◆ **What you have to do**
Please return exactly the lines from the one containing "Task: Expand the Portfolio panel chevron" through the end of the records, including both.

◆ **Data section**
_ _ _ _

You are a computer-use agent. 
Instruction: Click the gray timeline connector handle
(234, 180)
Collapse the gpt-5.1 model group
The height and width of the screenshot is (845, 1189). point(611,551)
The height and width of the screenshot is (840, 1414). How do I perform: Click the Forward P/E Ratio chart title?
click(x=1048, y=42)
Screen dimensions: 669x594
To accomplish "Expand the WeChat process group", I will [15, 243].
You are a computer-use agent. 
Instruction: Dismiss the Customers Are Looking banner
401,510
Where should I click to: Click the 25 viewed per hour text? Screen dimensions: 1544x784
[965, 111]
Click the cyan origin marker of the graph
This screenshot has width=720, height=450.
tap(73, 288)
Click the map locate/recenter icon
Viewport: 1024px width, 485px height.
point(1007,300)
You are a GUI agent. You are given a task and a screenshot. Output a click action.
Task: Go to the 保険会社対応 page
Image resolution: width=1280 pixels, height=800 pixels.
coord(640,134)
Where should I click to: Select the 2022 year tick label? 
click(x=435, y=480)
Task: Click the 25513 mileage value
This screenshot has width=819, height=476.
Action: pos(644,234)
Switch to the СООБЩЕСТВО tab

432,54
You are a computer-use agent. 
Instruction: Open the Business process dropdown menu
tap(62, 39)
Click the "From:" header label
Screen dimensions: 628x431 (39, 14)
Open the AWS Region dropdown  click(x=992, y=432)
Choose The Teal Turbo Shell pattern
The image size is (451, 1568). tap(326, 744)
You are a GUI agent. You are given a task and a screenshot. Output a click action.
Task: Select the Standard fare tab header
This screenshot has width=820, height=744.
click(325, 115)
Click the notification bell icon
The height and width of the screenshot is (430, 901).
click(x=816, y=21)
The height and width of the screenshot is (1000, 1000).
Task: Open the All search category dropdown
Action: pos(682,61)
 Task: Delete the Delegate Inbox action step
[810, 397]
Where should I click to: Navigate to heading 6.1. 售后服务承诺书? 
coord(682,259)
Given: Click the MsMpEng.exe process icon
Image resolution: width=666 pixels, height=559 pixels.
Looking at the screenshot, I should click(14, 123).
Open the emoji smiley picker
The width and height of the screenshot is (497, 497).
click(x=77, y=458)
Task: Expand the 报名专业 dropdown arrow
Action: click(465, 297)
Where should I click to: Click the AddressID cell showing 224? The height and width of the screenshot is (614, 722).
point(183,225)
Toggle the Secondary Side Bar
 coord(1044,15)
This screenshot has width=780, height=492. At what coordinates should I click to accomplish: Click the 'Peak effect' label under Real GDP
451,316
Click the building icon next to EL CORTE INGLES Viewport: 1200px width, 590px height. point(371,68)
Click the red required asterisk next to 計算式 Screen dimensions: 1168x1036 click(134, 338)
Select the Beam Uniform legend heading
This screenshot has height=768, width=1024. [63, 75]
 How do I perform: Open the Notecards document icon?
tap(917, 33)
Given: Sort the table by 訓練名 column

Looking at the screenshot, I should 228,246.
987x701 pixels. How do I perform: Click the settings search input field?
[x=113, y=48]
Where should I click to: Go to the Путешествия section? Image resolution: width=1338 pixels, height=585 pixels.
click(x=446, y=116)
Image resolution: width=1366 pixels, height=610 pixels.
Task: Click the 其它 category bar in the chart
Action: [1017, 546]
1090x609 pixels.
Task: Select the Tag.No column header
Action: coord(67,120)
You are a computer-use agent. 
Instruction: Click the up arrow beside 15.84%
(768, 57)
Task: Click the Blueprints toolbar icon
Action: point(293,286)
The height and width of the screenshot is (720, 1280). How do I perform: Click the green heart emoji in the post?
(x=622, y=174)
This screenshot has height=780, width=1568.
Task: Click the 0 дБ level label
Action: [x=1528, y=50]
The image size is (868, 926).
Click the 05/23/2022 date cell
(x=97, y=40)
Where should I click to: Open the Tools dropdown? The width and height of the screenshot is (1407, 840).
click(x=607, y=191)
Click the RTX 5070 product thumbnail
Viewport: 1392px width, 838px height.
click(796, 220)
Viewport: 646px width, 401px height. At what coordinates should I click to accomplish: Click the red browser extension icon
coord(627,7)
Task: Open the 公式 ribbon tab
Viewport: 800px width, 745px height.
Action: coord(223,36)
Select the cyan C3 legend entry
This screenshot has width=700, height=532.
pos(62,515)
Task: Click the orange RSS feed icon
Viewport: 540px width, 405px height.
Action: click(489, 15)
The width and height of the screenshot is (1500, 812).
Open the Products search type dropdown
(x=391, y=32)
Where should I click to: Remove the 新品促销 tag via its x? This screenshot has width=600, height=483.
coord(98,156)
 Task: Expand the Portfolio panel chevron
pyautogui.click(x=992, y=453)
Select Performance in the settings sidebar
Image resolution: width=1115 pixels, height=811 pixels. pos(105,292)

_ _ _ _

◆ **Exercise solution**
 Task: Expand the Portfolio panel chevron
pyautogui.click(x=992, y=453)
Select Performance in the settings sidebar
Image resolution: width=1115 pixels, height=811 pixels. pos(105,292)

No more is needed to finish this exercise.